== Document excerpt ==
※ ※ ※

There is a limited range of reactions that come your way when you tell someone you cook human food for your dog. Generally, they laugh. Sometimes, they offer a shaky, “Oh okay, that’s cool,” which you know is just an impulse of politeness. Sometimes it’s confusion or disbelief. And then there’s that direct, single-syllable question that pops up over and over: Why?
The first answer is simple: It works for us. The second answer is even simpler: Puke.
In the roughly five and a half years that my wife and I have had our English Bulldog, Biff, we’ve gone through at least 15 brands of dry dog food, including Science Diet we bought from the vet and whatever was on sale at the supermarket. And we tried numerous formulas, including chicken and rice, lamb and sweet potato, and vegetarian.
The pattern repeated over and over: He’d happily snort and chomp his way to the bottom of the smaller bags without incident. But once we bought an economy-sized quantity, he’d throw up sometime after the third day. We’d switch to a different brand to alleviate the problem, but the problem continued. Same luck with smaller quantities, same puddles of barf on the rug. Always on the rug.
Bulldogs have notoriously sensitive digestive systems, so this wasn’t that surprising. But this was unsustainable — on a long enough timeline, we would run out of dog foods that we could find within driving distance. We never had Biff complete an allergy test, simply because we weren’t as concerned with why this was happening as we were with stopping it.

※ ※ ※

== Dataset entries ==
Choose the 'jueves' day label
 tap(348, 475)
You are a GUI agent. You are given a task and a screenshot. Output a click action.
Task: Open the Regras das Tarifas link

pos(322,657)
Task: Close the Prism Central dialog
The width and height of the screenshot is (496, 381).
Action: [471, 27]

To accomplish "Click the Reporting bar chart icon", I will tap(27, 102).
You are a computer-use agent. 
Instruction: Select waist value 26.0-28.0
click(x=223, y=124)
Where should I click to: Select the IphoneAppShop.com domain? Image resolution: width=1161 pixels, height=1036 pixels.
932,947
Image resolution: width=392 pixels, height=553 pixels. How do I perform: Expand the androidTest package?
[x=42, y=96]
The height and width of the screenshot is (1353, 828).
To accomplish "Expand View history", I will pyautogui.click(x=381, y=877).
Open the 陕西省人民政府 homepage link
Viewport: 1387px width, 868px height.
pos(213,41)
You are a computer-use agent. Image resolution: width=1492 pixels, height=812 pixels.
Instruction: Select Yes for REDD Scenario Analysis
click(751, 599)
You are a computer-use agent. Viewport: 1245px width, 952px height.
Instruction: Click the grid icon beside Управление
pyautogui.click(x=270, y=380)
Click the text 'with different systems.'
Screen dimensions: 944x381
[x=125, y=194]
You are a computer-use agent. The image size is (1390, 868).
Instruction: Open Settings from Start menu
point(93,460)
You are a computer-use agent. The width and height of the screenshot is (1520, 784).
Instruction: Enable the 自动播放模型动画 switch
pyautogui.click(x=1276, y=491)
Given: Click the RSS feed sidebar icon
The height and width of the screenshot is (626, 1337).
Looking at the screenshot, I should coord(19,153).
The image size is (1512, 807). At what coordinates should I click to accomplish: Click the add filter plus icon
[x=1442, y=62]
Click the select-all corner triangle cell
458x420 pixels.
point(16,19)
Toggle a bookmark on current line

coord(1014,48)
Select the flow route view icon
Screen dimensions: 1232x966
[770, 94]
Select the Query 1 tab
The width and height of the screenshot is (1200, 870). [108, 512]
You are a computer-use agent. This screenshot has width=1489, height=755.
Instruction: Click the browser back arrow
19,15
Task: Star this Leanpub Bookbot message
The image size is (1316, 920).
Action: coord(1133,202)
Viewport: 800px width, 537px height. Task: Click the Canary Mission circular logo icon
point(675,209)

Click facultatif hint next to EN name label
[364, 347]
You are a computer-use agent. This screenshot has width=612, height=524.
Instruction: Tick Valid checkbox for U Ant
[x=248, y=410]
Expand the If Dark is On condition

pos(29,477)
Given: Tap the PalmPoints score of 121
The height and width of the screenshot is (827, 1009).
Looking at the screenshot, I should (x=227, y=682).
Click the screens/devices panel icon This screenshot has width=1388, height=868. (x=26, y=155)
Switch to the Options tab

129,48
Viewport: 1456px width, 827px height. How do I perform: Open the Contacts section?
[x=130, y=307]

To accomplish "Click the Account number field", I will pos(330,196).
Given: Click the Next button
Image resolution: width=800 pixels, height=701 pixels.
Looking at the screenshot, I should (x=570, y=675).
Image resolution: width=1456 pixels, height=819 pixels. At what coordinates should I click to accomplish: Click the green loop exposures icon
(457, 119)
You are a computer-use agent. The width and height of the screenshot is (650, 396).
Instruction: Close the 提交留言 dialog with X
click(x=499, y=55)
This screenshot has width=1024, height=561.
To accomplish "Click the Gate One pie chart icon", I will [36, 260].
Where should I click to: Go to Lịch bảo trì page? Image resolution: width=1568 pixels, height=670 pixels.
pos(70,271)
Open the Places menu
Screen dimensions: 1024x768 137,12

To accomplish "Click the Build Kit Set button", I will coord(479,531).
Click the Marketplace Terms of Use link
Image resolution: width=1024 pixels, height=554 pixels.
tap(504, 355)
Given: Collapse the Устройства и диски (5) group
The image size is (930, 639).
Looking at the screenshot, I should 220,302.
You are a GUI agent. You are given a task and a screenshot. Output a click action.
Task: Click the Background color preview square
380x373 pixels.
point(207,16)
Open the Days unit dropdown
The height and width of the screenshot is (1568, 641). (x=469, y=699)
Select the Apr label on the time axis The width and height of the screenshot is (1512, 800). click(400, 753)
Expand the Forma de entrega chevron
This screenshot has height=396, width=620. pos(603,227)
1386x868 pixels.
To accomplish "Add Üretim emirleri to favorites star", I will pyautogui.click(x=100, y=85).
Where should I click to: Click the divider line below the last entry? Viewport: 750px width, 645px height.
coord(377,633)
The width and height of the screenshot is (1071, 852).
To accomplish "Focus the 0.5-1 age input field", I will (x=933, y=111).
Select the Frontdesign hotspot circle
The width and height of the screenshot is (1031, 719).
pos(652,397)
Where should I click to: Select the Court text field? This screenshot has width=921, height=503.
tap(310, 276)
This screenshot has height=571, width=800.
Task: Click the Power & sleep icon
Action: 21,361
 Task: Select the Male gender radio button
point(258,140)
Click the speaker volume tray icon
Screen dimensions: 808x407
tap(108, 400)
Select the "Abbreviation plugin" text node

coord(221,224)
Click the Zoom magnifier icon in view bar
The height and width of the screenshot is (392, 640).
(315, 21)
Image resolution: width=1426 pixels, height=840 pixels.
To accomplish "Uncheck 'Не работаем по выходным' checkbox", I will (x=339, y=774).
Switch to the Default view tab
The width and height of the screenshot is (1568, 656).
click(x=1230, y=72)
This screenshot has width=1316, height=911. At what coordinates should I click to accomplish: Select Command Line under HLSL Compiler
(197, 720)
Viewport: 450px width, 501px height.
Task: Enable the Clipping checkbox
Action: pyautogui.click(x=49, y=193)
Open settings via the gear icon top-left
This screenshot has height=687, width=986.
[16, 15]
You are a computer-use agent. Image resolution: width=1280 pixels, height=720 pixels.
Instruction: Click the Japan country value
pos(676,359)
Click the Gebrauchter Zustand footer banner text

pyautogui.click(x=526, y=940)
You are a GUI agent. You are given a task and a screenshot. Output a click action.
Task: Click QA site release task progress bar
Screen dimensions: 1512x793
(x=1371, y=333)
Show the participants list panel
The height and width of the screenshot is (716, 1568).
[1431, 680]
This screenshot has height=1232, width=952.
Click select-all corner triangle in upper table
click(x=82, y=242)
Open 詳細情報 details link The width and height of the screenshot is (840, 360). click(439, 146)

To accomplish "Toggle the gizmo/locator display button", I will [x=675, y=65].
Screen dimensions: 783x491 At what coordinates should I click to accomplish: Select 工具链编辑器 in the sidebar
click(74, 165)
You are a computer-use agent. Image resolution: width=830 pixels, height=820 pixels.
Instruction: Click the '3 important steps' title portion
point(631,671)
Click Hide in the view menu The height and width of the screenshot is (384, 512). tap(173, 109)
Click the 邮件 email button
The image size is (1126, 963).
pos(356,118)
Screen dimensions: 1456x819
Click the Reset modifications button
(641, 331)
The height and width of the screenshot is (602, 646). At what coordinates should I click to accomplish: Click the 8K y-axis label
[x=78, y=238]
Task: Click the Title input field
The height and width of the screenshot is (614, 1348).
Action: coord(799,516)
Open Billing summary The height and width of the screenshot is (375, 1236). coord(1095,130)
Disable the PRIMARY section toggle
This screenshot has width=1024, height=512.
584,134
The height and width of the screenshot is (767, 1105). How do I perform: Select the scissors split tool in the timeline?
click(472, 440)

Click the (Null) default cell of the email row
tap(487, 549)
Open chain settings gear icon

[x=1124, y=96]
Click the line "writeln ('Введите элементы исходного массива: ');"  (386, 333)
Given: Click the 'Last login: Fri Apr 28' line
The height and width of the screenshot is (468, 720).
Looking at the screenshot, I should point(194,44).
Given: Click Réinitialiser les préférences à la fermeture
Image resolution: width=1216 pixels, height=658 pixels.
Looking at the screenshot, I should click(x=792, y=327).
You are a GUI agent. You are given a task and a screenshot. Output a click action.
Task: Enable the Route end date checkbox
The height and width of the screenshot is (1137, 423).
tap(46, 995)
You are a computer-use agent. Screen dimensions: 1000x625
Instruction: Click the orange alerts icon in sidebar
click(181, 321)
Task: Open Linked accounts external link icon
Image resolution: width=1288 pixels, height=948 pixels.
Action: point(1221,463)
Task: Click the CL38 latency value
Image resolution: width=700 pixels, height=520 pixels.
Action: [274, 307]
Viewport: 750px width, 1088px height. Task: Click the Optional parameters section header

※ ※ ※

== Directive 1 ==
In the dog-food essay, what breed of dog is Biff?
== Directive 2 ==
Turn the rows into a numbered list, starting with the line containing "Expand the Forma de entrega chevron" and going on through the line containing "pos(652,397)", with any blank lines left out.

== Reply 1 ==
An English Bulldog.

== Reply 2 ==
1. Expand the Forma de entrega chevron
2. This screenshot has height=396, width=620. pos(603,227)
3. 1386x868 pixels.
4. To accomplish "Add Üretim emirleri to favorites star", I will pyautogui.click(x=100, y=85).
5. Where should I click to: Click the divider line below the last entry? Viewport: 750px width, 645px height.
6. coord(377,633)
7. The width and height of the screenshot is (1071, 852).
8. To accomplish "Focus the 0.5-1 age input field", I will (x=933, y=111).
9. Select the Frontdesign hotspot circle
10. The width and height of the screenshot is (1031, 719).
11. pos(652,397)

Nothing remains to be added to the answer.